Find each line below where the word "ngón" occurs, and copy it.

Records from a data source
=== Begin Enclosure ===
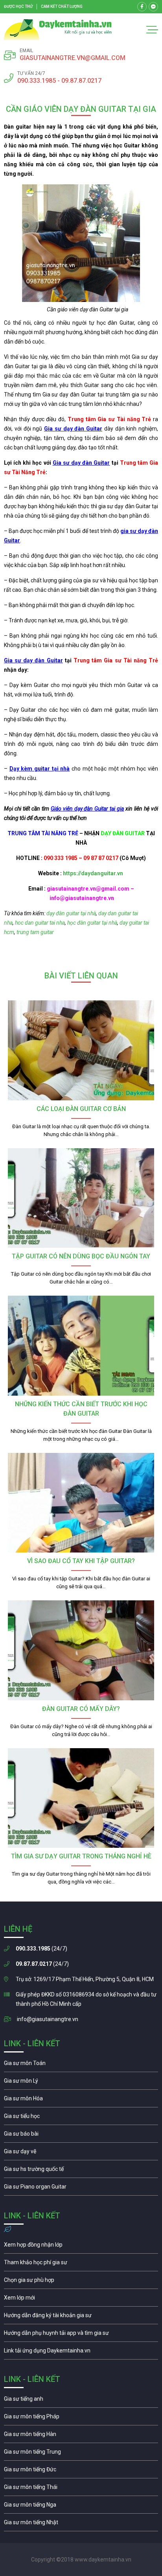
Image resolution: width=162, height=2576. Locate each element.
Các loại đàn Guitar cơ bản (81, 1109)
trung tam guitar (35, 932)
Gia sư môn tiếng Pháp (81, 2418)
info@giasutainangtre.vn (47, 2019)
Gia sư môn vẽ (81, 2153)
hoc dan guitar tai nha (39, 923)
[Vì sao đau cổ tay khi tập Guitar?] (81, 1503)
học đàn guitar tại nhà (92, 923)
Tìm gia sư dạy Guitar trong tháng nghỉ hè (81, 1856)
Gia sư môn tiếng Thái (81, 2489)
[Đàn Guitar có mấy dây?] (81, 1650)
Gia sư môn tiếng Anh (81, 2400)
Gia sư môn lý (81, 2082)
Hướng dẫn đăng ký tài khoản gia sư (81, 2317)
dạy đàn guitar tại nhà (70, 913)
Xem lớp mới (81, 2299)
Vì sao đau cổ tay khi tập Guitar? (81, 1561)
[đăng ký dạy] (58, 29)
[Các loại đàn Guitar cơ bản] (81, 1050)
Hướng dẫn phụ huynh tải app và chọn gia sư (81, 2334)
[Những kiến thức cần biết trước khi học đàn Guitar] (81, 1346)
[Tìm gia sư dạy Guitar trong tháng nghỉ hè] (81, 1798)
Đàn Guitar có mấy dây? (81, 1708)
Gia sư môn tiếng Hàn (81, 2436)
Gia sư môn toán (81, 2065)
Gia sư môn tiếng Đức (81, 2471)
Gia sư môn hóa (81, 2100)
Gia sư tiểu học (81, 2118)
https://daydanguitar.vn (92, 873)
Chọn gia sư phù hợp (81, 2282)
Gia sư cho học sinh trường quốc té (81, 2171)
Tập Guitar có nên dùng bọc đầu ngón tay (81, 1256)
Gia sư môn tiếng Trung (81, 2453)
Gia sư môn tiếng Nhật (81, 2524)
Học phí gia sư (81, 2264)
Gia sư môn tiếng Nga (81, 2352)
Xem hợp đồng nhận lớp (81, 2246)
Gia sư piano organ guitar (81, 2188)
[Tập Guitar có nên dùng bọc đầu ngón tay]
=== End Enclosure ===
EXPECTED ANSWER:
Tập Guitar có nên dùng bọc đầu ngón tay (81, 1256)
[Tập Guitar có nên dùng bọc đầu ngón tay]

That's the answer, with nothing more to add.